You’ve decided that you are going to be a writer. Or you want to be an architect, a painter, a musician, or a sculptor. If you were asked what is the first thing you need to begin, what would you say?

It’s not the canvas, musical instrument, or word processing software – it’s the resolution that you will do your best and celebrate the outcome, whatever it is. I can’t count the number of people who have told me that they would love to write books as I have done. In each case, I have refrained from asking what has prevented him or her from doing so. Instead, I have chosen to say, “I’m sure that you can do it if you have something you want to say and you want it badly enough.” And that is the key component.

While you don’t necessarily need heart to complete some types of endeavors, you do need it for works of creativity. In other words, half-hearted attempts will likely result in a work that is not representative of you or that could be improved with more time and greater dedication.

These thoughts are not designed to be a test or lecture or training event. But it’s always a good idea to devise a scope of work and create a plan to execute. If you don’t know where you are going, it’s likely that you will never arrive at any destination at all.

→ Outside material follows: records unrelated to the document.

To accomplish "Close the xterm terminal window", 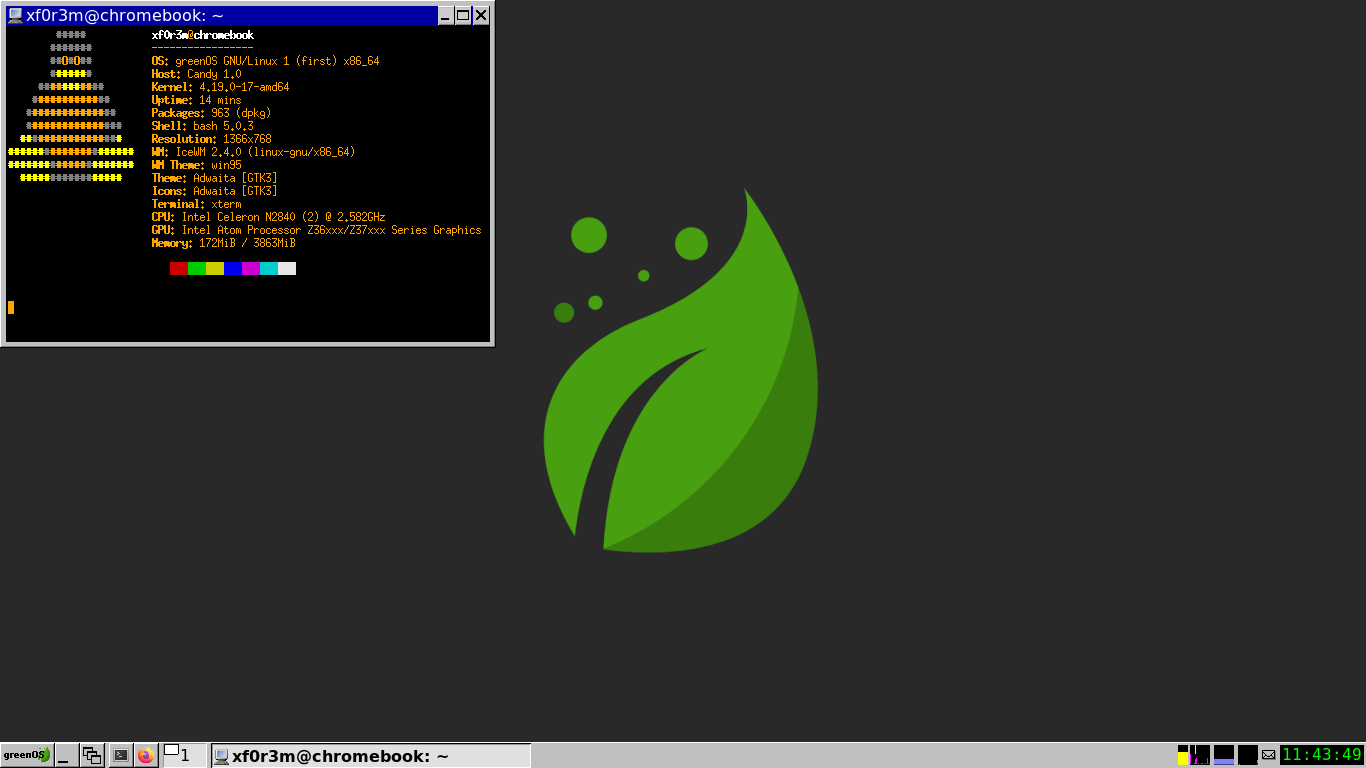I will (x=481, y=15).
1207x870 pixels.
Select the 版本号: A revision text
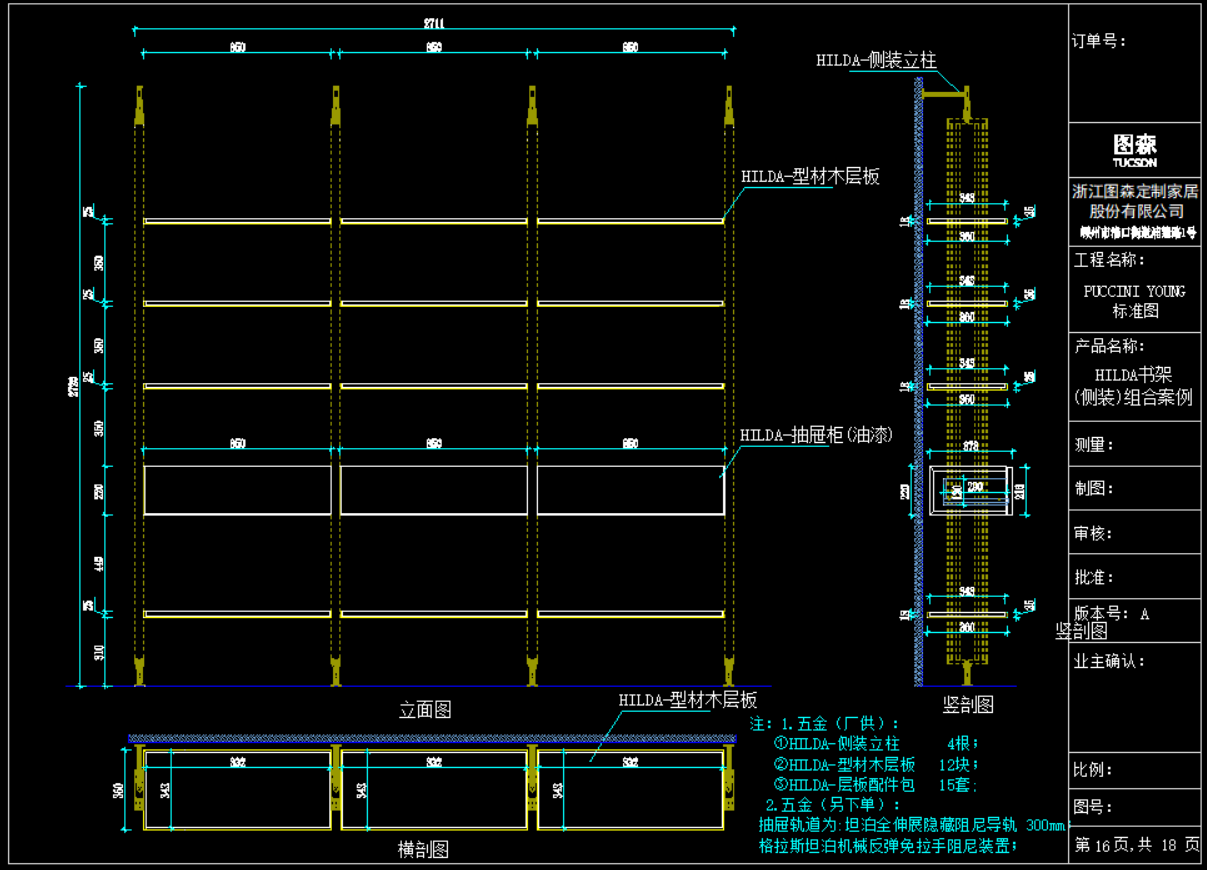point(1111,614)
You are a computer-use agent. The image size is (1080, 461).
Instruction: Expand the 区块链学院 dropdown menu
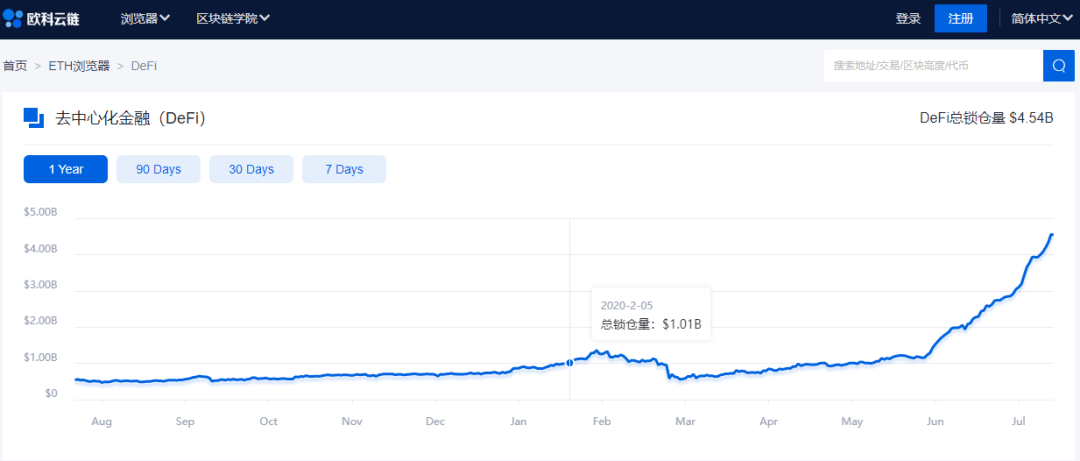point(233,18)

You’re the only one who can prevent you from succeeding at any creative endeavor. Silence the small voices in your head that say, “You’re not good enough,” or “You’re not talented enough,” or you simply don’t have what it takes to create. It’s probably a good bet that you can easily talk yourself out of anything else that you hope to accomplish. And it’s just as good a bet that the naysayers and skeptics believe that they are incapable of doing something special and want that to be true of others. Shalom.